Murphy's Revenge
- Author: Colin Bateman
- Language: English
- Series: Martin Murphy novels
- Genre: Crime, Dark comedy
- Publisher: Headline
- Publication date: 4 April 2005
- Publication place: United Kingdom
- Media type: Print (Hardcover & Softcover)
- Pages: 314
- ISBN: 9780755309221
- OCLC: 58841667
- Preceded by: Murphy's Law (2005)

= Murphy's Revenge =

2005 novel by Colin Bateman

Murphy's Revenge is the second novel of the Martin Murphy series by Northern Irish author, Colin Bateman, published on 4 April 2005 through Headline Publishing Group.

==Plot==
Martin Murphy is an undercover policeman currently working in London. He is assigned to investigate a support group for the friends and family of rape and murder victims, named Confront, as it appears they are planning and carrying out revenge killings.

==Characters==
- Martin Murphy, undercover policeman working in London. He is haunted by the death of his son by IRA terrorists.
- Kate Murphy, Martin's sister.
- Father McBride, childhood friend to Murphy.
- Dr Jeffers, head of Confront.
- Andrea, a member of Confront whose father was killed by carjackers.
- Lawrence, a large man who is the partner of Andrea.

==Reception==
The novel was well received.
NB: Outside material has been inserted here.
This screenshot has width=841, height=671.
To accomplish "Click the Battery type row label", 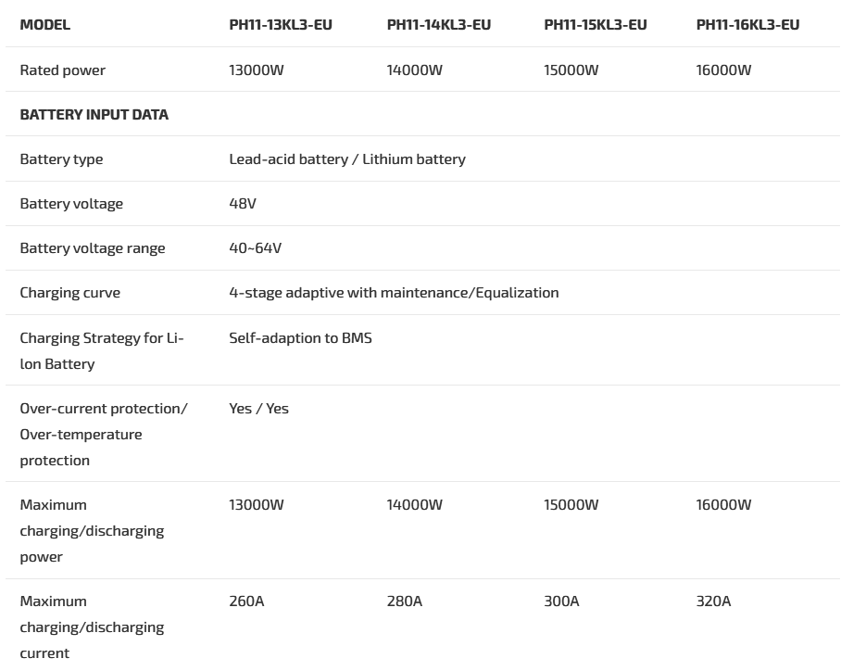I will click(61, 159).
Sarah Broadhurst, of Love Reading stated "Murphy is a pleasing, laid-back character with a dry wit and lots of heart"; stating of the novel as a whole, "it's great". Reviewing for the Daily Mirror, Henry Sutton stated that "this is Bateman on top form once again". Lorna Reid, for the Irish Independent, commented on the strength and believability of the characters in the novel; the "emotionally and physically" messy Murphy, the "bleakness of the interaction" between Murphy and his widowed sister Kate; and "Murphy's sounding board on moral issues", a priest and child-hood friend known only as McBride. Reid called the novel a "fast-paced thriller", and stated that "the ending, as with all good thrillers, is unexpected, and leaves fans wishing to hear more of Murphy's exploits".